-- Source text start --

Self-scheduling follow-up MCP server for AI agents - checks later, retries with backoff, and notifies when work resolves.

Tagline: No cron. No gateway. No external scheduler.

License: MIT Python 3.12+ Tests


30-second demo

Input: an AI agent starts work that cannot be verified immediately.

vigil can:

  1. schedule a follow-up check,
  2. wait using its internal scheduler,
  3. run the check later,
  4. retry with backoff if it fails,
  5. expire stale loops,
  6. notify through file, webhook, chat, push, SMS, or email channels,
  7. expose status through MCP tools and CLI.

Result: the agent does not need to remember to come back later.

vigil follow-up loop

Before -> after

Before

An agent says:

I'll check later if the build finished.

But the session ends, context disappears, and nobody checks.

After

vigil creates a durable loop:

schedule -> wait -> check -> retry/backoff -> notify -> close

See examples/follow-up-loop/ for a compact follow-up loop example.

Who this is for

vigil is for people building AI agents, MCP workflows, local automation, deployment checks, build monitors, or operational loops where work needs to be checked after the current session has moved on.

-- Source text end --
-- Stored data start --

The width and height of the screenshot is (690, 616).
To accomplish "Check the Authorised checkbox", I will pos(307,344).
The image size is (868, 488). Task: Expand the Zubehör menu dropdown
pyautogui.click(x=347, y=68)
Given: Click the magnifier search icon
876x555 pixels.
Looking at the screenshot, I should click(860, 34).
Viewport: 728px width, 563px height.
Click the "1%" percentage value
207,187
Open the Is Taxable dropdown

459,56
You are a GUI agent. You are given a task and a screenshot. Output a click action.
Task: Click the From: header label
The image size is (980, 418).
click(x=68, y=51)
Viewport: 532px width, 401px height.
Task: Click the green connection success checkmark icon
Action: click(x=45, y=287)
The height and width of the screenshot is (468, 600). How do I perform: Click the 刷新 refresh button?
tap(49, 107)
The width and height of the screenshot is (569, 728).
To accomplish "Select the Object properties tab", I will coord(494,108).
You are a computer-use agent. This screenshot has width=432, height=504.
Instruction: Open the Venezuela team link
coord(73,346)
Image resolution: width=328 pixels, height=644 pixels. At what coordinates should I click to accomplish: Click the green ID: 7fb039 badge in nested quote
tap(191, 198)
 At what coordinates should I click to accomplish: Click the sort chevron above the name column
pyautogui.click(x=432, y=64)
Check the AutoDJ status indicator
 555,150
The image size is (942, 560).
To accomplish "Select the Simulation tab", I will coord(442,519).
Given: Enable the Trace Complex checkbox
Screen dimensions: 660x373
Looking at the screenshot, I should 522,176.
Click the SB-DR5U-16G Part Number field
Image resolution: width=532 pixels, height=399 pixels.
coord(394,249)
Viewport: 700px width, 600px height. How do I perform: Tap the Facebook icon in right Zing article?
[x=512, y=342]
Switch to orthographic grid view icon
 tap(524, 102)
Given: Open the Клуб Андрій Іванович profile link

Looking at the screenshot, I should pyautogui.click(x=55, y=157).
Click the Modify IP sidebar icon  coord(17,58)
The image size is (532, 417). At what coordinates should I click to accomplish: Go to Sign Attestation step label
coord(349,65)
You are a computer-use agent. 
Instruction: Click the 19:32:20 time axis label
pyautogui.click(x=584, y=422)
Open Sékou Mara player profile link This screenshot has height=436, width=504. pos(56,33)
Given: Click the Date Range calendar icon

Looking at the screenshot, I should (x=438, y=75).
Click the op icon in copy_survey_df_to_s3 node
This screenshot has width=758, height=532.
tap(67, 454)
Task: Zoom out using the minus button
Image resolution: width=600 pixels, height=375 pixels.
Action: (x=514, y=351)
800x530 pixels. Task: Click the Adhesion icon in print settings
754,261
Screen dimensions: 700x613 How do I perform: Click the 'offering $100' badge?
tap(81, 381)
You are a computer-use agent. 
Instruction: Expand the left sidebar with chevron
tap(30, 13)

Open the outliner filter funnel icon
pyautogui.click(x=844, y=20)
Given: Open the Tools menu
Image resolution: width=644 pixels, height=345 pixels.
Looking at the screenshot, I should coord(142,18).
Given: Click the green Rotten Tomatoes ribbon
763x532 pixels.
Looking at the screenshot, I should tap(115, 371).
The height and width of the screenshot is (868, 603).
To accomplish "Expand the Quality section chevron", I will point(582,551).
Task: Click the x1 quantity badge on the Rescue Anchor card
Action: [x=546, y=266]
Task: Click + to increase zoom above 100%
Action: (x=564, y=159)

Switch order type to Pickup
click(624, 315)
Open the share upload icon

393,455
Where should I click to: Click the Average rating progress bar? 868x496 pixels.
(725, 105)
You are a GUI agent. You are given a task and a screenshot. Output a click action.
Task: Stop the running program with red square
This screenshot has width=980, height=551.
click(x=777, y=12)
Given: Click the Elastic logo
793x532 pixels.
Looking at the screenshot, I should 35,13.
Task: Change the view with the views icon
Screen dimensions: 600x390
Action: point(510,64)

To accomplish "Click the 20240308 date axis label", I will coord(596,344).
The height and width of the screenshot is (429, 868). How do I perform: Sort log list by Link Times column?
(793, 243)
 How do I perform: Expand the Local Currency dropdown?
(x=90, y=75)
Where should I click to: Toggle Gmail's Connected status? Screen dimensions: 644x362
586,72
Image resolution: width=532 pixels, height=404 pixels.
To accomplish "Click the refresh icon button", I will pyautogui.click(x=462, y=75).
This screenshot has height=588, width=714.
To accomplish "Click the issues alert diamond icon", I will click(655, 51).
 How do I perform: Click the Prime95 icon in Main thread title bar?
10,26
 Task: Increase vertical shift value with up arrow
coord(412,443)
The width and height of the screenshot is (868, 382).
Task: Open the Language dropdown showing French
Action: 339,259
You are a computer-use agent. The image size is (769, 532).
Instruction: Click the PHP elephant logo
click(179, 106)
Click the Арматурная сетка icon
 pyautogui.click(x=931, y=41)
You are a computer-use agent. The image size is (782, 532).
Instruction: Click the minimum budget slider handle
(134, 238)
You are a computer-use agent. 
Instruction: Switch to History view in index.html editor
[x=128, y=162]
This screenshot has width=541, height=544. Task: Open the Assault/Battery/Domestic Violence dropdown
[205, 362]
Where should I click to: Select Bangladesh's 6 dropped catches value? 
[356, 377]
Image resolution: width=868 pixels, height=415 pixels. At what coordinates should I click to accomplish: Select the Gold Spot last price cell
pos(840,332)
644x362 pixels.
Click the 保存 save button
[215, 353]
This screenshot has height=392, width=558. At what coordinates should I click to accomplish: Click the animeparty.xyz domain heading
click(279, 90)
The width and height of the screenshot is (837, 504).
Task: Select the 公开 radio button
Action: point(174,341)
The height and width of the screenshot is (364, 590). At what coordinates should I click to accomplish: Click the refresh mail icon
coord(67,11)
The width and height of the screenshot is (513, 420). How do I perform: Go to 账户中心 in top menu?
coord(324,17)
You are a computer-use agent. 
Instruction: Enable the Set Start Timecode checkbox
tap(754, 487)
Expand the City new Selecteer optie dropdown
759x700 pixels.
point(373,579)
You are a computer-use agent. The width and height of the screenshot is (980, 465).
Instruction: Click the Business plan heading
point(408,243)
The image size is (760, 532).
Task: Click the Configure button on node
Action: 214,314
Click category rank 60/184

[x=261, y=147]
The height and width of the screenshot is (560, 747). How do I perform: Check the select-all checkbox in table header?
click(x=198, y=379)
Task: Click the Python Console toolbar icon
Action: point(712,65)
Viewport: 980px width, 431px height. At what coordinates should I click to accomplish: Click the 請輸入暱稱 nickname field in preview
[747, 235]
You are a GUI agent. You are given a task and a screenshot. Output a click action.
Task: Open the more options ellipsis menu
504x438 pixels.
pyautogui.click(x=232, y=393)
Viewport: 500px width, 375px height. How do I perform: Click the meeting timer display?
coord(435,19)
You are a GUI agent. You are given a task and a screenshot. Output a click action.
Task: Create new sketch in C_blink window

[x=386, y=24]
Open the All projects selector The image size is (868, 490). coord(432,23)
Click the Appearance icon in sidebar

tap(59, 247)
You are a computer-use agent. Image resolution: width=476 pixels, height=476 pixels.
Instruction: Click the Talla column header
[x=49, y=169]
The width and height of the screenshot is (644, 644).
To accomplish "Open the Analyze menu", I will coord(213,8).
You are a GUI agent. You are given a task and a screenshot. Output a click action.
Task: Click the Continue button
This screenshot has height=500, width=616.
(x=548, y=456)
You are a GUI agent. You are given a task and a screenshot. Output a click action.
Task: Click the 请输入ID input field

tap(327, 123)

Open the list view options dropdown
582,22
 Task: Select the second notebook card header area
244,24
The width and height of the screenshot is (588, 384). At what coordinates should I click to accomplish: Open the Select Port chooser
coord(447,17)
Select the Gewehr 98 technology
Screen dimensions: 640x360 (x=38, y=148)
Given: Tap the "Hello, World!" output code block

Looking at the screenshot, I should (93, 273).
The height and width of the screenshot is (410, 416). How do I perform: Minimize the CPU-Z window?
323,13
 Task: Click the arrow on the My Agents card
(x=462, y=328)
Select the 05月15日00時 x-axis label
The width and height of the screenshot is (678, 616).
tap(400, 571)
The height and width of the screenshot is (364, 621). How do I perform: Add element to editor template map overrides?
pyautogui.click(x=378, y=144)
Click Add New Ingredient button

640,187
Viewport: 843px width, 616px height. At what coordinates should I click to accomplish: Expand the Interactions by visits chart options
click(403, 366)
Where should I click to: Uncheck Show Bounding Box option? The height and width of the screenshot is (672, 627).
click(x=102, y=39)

-- Stored data end --

In the source text describing vigil, what does vigil do when a follow-up check fails?

It retries with backoff.